Passagem selecionada:
● ● ● ● ● ● ●
Esprememo-nos, contorcemo-nos, sonhamos, aviltamo-nos, bajulamos, e o resultado de todo este bailado é a miséria de quem se sente com direito a ter, mas padece despojado de pão para o corpo e de justiça para o espírito.

Não é de estranhar. Num tempo em que tudo se compra e quase tudo se vende, desde a soberania dos Estados até essa honestidade que uma geração se habituou a enraizar dos preceitos de família, desde os haveres de felicidade aos mais que podem representar a melhor memória das dádivas mais autênticas ou a herança de uma vida de labuta, num tempo da blasfémia de propalar que tudo na vida tem um preço, não espanta que o povo seja aliciado a ter mais do que o seu tributo à sociedade pode justificar.
● ● ● ● ● ● ●
Requisito 1: Atualize o trecho da passagem selecionada que começa em "Não é de estranhar." e termina em "sociedade pode justificar.", pondo "independência" no lugar de "soberania".
A passagem selecionada e os registos provêm de fontes diferentes.

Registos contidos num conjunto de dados
● ● ● ● ● ● ●
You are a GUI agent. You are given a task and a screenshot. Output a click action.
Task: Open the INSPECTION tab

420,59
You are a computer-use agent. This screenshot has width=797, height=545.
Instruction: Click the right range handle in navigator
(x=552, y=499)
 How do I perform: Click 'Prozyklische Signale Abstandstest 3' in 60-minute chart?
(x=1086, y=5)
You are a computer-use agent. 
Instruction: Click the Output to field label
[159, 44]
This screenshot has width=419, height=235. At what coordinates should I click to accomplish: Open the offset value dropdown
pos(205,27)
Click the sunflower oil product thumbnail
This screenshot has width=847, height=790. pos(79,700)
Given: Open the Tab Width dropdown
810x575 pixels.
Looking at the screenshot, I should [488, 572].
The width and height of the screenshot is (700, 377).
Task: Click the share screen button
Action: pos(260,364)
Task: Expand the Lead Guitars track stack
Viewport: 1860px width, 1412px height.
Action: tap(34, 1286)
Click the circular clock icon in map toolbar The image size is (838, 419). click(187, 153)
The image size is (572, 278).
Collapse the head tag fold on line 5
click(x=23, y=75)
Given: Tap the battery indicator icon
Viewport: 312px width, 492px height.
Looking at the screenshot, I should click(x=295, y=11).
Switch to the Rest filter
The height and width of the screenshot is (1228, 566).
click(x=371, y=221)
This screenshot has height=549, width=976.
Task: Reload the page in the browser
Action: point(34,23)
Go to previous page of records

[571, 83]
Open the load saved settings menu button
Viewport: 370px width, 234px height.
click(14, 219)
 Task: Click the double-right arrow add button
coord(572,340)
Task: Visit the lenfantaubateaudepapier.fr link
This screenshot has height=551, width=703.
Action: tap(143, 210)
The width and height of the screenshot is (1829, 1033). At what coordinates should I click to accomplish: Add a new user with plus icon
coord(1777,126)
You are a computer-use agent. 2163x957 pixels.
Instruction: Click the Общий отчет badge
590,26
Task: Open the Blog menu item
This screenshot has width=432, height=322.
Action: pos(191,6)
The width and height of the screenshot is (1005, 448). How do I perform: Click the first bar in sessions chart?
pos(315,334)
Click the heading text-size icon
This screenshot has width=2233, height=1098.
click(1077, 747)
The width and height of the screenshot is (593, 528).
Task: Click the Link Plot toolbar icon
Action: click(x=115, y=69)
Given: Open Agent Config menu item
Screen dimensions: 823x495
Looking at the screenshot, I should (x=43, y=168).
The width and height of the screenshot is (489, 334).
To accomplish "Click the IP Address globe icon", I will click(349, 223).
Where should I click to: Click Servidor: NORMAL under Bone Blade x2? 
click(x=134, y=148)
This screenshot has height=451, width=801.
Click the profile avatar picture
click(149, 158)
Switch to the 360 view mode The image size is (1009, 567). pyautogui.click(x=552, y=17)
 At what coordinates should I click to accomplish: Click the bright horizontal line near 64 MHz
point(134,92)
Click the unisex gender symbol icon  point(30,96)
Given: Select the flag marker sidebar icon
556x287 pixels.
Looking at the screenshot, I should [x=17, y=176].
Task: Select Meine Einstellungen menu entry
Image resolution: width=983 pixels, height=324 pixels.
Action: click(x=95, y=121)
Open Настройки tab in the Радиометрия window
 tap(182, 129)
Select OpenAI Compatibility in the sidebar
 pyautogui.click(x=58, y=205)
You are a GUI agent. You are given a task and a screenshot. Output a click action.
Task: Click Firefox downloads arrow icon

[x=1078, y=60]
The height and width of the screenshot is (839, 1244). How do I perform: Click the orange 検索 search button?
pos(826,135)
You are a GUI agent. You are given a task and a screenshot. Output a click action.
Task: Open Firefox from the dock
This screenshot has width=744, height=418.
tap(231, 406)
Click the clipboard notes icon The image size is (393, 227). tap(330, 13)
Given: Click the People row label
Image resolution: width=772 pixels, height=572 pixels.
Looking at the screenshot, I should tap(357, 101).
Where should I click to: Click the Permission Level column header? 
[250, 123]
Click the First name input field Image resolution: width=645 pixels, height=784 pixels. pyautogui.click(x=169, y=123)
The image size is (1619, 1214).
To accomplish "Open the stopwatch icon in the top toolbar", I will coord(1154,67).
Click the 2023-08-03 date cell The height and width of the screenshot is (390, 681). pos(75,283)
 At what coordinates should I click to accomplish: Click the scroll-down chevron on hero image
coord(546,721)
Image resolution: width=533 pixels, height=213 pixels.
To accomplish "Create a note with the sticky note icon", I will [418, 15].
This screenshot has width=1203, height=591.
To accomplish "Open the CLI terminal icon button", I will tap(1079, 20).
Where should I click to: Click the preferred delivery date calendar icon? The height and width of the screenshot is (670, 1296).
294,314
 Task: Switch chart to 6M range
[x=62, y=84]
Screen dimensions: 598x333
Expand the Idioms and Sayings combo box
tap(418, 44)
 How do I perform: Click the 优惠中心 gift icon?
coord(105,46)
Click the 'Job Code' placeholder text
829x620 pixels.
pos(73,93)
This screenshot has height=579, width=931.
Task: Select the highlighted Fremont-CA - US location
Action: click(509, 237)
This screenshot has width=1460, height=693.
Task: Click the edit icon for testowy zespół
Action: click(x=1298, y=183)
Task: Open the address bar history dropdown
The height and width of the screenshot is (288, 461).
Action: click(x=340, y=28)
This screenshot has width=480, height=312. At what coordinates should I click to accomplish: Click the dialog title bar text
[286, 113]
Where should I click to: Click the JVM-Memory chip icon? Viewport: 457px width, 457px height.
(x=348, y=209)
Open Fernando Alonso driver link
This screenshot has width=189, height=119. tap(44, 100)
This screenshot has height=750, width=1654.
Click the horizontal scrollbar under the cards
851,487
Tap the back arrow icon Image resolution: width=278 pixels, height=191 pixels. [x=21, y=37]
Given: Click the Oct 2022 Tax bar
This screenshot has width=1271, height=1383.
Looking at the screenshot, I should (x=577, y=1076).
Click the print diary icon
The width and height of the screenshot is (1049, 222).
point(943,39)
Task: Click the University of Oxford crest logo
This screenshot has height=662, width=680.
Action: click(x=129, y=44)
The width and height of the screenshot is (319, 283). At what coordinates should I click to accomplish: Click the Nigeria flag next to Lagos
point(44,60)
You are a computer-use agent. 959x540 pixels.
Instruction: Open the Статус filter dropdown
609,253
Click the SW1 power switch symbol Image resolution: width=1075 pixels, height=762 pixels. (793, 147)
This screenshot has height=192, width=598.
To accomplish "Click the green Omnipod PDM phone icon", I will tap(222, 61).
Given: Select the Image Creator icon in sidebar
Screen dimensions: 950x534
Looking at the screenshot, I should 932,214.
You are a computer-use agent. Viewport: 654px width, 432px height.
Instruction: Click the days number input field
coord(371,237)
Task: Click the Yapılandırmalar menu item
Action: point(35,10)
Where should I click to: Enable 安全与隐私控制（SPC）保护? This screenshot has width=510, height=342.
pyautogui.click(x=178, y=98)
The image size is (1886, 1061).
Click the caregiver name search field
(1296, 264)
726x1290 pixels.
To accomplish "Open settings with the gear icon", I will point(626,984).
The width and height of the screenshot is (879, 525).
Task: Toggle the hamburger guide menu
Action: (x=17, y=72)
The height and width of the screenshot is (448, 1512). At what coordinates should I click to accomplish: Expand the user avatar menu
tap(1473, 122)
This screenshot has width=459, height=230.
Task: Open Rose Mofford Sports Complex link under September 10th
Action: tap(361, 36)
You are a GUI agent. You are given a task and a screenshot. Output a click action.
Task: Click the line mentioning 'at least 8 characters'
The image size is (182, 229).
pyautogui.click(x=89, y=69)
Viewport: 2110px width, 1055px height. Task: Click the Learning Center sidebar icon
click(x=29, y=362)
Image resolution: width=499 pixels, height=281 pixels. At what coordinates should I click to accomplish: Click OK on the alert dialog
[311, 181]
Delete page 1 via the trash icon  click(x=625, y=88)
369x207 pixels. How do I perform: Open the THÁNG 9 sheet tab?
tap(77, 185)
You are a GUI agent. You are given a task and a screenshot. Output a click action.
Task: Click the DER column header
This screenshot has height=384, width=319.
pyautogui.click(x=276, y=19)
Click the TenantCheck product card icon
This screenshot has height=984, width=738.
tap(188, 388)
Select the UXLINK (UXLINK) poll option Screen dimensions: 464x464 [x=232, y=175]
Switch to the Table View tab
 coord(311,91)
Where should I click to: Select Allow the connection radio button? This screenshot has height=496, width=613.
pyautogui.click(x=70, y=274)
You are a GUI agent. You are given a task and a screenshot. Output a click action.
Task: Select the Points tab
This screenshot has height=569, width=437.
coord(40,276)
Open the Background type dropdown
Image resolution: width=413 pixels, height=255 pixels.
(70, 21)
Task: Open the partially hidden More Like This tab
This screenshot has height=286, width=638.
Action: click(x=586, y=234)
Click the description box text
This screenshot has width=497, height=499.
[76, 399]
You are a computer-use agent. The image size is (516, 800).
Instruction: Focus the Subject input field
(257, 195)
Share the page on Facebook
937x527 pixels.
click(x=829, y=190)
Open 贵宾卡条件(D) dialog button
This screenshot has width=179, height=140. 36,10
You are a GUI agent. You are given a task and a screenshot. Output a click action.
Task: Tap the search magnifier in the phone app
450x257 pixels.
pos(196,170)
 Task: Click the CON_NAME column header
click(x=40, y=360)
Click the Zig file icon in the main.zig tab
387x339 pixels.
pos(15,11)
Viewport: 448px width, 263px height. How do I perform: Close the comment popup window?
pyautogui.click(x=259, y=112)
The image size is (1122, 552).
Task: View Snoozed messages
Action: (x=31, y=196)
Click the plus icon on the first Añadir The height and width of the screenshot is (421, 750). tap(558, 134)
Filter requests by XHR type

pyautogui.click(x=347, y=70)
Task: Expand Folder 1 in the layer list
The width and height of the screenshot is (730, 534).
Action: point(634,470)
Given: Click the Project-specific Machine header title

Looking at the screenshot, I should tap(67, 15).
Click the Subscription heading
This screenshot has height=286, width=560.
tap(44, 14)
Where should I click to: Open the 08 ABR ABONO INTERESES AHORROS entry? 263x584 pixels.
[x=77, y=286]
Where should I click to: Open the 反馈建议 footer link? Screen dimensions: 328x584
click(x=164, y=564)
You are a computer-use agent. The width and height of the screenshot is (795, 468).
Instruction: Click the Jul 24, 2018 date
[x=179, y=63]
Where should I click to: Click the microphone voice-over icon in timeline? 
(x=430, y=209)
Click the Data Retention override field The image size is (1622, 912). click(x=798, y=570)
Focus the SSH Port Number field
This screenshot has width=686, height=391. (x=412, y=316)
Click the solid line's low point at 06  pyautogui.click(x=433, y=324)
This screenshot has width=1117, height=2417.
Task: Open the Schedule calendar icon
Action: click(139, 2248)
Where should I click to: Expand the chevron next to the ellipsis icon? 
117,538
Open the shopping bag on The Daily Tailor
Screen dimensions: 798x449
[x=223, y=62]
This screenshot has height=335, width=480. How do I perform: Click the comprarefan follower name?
● ● ● ● ● ● ●
Requisito 2: Cite tal como estão as linhas dos registos que começam na linha que contém "Given: Click the Oct 2022 Tax bar" e terminam na linha que contém "Click the SW1", incluindo ambas.

Resposta 1:
Não é de estranhar. Num tempo em que tudo se compra e quase tudo se vende, desde a independência dos Estados até essa honestidade que uma geração se habituou a enraizar dos preceitos de família, desde os haveres de felicidade aos mais que podem representar a melhor memória das dádivas mais autênticas ou a herança de uma vida de labuta, num tempo da blasfémia de propalar que tudo na vida tem um preço, não espanta que o povo seja aliciado a ter mais do que o seu tributo à sociedade pode justificar.

Resposta 2:
Given: Click the Oct 2022 Tax bar
This screenshot has width=1271, height=1383.
Looking at the screenshot, I should (x=577, y=1076).
Click the print diary icon
The width and height of the screenshot is (1049, 222).
point(943,39)
Task: Click the University of Oxford crest logo
This screenshot has height=662, width=680.
Action: click(x=129, y=44)
The width and height of the screenshot is (319, 283). At what coordinates should I click to accomplish: Click the Nigeria flag next to Lagos
point(44,60)
You are a computer-use agent. 959x540 pixels.
Instruction: Open the Статус filter dropdown
609,253
Click the SW1 power switch symbol Image resolution: width=1075 pixels, height=762 pixels. (793, 147)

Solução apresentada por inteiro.